In development of effective practitioners, it is not only important to integrate critical thinking with scientific training but also crucial in encouraging the growth of humility and carefulness of thought. The scientist-practitioner model not only provide a pathway to train student to identify problems, collect significant data, create hypotheses, and examine these hypotheses in a methodical manner but also trains student to become a scientist who recognise the admiration and respect for human limits. On the other hand, the practitioner-scholar model tends to increase the risk to build up beliefs and perform actions based on some logical misconceptions, such as self-serving biases and cognitive short-cuts (Nezu & Nezu, 1995).
In addition, Stoltenberg et al., (2000) argued that the scientist role is equally critical in the procedure of clinical activity as well as in conducting controlled empirical studies. As developing self-correcting influence, it decreases the likelihood of accepting the characteristic experience of others as generalisable fact.
Based on all these considerations, we argue that the scientist role is as important in the moment-by-moment process of clinical activity as it is in conducting controlled empirical studies. Without this self-correcting influence, we run the risk of accepting the idiosyncratic experience of others (or our own) as generalizable fact.
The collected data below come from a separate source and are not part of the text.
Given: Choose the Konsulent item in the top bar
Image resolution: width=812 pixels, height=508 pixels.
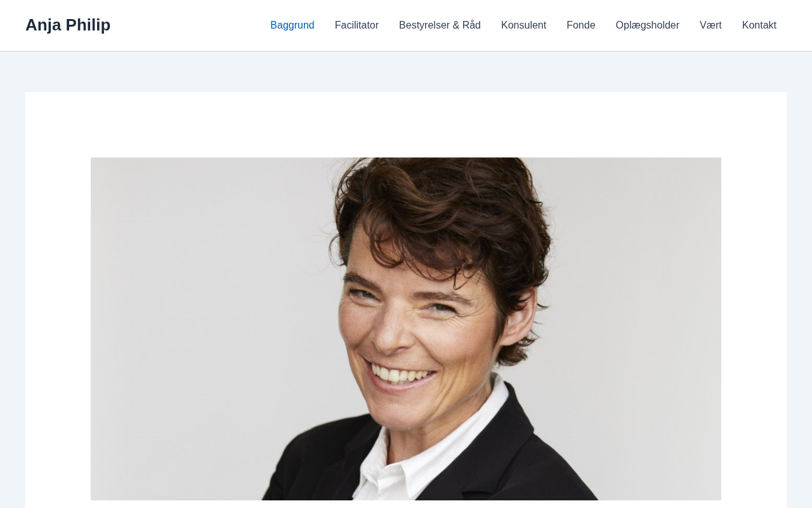Looking at the screenshot, I should [523, 25].
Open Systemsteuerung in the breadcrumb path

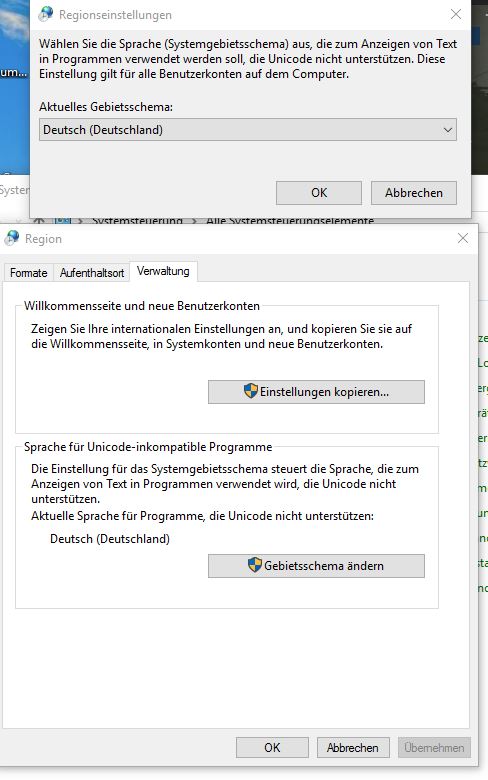(x=137, y=221)
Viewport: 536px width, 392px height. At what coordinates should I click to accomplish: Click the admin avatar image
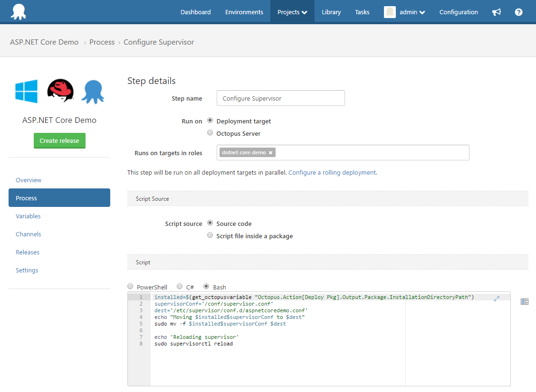click(390, 11)
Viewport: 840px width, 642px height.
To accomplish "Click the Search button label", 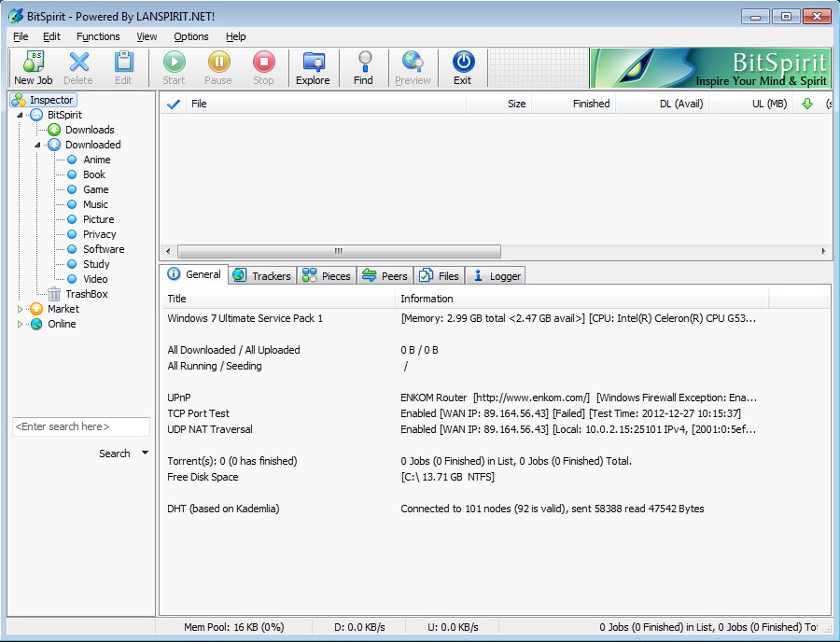I will [x=115, y=454].
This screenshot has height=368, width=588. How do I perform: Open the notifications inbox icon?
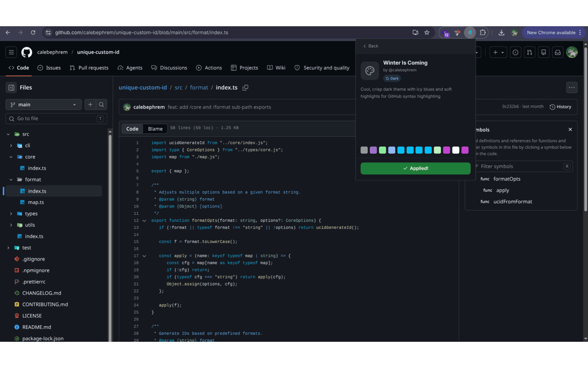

In conclusion, the scientist-practitioner model demonstrates the importance of integrating scientific thinking to practice. It provides opportunity for student to acquire skill such as examination, inference, formulating and evaluating hypotheses as well as deciding and estimating interventions. These are all procedures characteristic of scientific thinking and effective practice. The scientist-practitioner model, therefore, is the essence of training practitioners to the optimal level of clinical practice through provides a guideline in understanding scientific epistemology and method as well as evaluating empirical research.